Oğlunun geçirdiği kaza, ev hanımı Gülistan’ı avukat yaptı! ‘En çaresiz an, ölmek istedim’

Betül Topaklı / Milliyet.com.tr – Gülistan Sarkut, 1985 yılında Aksaray’ın Ortaköy ilçesi Balcı kasabasında doğdu. 7 yaşındayken babasının yurt dışına gitmesi ve periyot devir bağlantısı kesmesi onun hiç de kolay olmayan bir çocukluk geçirmesine neden oldu. Annesinin özel bir hastanede paklık vazifelisi olarak işe başlamasıyla birlikte Gülistan, hem kendine hem kendinden 7 yaş küçük kardeşine bakmaya başladı. Yaşadığı tüm zorluklara karşın çok başarılı bir çocuktu. Okumayı ve ders çalışmayı çok seviyor, bunu da lise birincilikleriyle taçlandırıyordu. O denli ki Konya’da imtihanlarda yaptığı dereceler, dershanelere daima burslu gitmesini sağlıyordu. Gülistan’ın tek bir hayali vardı. O da Hacettepe Üniversitesi’nde tıp okuyup cerrah olmaktı. Fakat üniversite imtihanından 6 ay evvel yaşadığı acı kayıp hayatının bir anda büsbütün değişmesine neden oldu.

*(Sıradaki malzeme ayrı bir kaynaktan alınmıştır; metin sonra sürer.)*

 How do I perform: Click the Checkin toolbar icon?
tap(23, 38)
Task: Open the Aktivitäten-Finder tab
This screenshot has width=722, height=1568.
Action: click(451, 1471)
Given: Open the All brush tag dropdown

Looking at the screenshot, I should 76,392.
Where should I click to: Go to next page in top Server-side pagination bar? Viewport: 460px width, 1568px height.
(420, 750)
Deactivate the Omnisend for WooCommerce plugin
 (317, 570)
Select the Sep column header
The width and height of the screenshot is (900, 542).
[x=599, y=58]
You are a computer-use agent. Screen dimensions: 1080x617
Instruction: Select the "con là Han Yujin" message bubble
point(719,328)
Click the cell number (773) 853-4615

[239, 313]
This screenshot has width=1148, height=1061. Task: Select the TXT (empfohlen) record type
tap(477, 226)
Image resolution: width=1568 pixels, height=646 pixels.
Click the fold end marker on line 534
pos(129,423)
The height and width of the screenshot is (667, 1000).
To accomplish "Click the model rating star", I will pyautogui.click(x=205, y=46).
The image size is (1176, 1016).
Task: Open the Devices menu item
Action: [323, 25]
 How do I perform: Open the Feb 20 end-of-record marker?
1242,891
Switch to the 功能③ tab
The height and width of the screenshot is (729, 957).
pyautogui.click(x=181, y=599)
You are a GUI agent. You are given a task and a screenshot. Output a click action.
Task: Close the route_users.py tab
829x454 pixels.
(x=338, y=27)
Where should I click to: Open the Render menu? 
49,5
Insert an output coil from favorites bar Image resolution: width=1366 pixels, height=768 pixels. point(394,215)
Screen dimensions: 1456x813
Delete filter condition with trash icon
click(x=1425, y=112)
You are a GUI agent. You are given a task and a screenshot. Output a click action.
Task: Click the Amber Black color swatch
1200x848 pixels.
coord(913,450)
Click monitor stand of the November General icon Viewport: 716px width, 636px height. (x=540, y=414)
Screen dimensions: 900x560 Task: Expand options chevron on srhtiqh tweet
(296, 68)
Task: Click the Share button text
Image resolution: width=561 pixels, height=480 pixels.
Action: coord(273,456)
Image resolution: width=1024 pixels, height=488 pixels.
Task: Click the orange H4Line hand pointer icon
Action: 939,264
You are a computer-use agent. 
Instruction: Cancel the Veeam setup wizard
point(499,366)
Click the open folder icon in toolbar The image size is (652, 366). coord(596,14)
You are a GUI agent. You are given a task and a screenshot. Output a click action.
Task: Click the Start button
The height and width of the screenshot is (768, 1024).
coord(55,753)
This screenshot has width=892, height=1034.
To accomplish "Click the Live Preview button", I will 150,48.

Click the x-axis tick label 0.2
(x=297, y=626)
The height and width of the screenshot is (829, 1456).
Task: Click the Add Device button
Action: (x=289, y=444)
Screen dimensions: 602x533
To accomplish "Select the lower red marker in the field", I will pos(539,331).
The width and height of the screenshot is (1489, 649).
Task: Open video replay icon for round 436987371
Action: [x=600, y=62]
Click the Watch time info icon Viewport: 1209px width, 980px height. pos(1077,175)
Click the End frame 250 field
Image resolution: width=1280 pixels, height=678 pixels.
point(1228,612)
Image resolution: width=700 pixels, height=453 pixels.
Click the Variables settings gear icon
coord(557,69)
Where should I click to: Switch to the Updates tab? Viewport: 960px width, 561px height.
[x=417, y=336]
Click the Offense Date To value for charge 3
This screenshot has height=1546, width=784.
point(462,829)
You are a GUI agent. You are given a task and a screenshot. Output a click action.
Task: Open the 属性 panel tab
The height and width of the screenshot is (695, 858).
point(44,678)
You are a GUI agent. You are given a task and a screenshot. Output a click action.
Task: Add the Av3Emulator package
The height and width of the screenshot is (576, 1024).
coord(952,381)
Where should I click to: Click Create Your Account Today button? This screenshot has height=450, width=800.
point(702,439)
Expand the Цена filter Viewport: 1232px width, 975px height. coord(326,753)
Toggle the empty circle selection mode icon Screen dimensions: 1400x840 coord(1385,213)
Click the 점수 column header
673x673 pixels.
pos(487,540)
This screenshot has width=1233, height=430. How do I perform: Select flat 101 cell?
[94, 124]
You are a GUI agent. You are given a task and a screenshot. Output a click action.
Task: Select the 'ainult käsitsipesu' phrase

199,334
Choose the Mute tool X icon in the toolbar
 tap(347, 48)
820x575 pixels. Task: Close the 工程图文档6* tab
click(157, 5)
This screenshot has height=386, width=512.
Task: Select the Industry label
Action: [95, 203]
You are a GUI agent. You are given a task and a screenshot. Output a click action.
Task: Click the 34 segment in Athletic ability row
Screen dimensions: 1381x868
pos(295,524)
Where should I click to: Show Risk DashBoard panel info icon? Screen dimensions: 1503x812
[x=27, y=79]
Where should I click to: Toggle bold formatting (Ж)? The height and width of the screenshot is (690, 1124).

“Annem, ben 17 yaşımdayken göğüs kanserinden vefat etti. Babamla annem vefat ettiği periyotta irtibatımız yoktu. Koskoca Konya’da 10 yaşındaki erkek kardeşimle yapayalnız kaldık. Tam da o devir eşim Gökhan’la tanıştım. Liseyi bitirip 2005 yılında evlendim. Okumadığıma pişman değildim. Zira eşimle çok uygun anlaşıyorduk, kardeşime de sahip çıkmıştı. Onu okutup üniversiteli yaptık. O sırada birinci çocuğum Can Berk dünyaya geldi. Kardeşimin sorumluluğu üzerimden kalkmıştı. Onu okutmanın verdiği gururla yükümün hafiflediğini düşünüyordum. Hayata farklı bir pencereden bakmaya çalışıyordum. Sonrasında ikinci oğlum Berat Kaan dünyaya geldi.”

KÜÇÜK OĞLUNA OTİZM TEŞHİSİ KONDU

Gülistan, ikinci çocuğunun dünyaya gelmesiyle birlikte çok memnun olmuştu lakin içinde garip bir his vardı. Şimdi iki aylık olan Berat Kaan ile ilgili aksi giden şeyler vardı. Hissediyordu fakat tam olarak anlamlandıramıyordu. Bunun ismine da annelik içgüdüsü deniyordu. Herkes çok uslu bir oğlunun olduğunu, onun birtakım durumları abarttığını söylüyordu lakin kısa bir müddet sonra Berat Kaan’ın hareketleri daha da farklılaşmaya başladı. İçine kapanan oğlu artık oğlu oyun oynamıyor, ismini seslenince dönüp bakmıyor, göz teması kurmuyordu. Genç bayan, çabucak oğlunu çocuk psikiyatrisine götürdü. Oğluna otizm teşhisi konulmasıyla birlikte de bir anda dünyası karardı. Otizmin ne olduğunu anlamaya çalışıyordu. Lakin kısa bir mühlet sonra bu durumu reddetmenin yalnızca süreci uzattığını ve tedaviyi engellediğini anladı. Evvel Konya ve Ankara’da otizmle ilgili birçok seminere katıldı. Otizmle ilgili bulabildiği tüm kitapları okudu. Tek sıkıntısı, yüzde 87 yani ağır engelli raporu olan oğlunu hayata bağlamak ve onu olağan insanların düzeyine getirebilmekti. Oğlunun kimseye muhtaç olmadan yaşayabilmesi için kendini ona adadı. Rehabilitasyon merkezlerinde saatlerce ayakta, kapının dışında verilen eğitimi izleyip dinleyip öğrenerek oğluna uyguluyordu.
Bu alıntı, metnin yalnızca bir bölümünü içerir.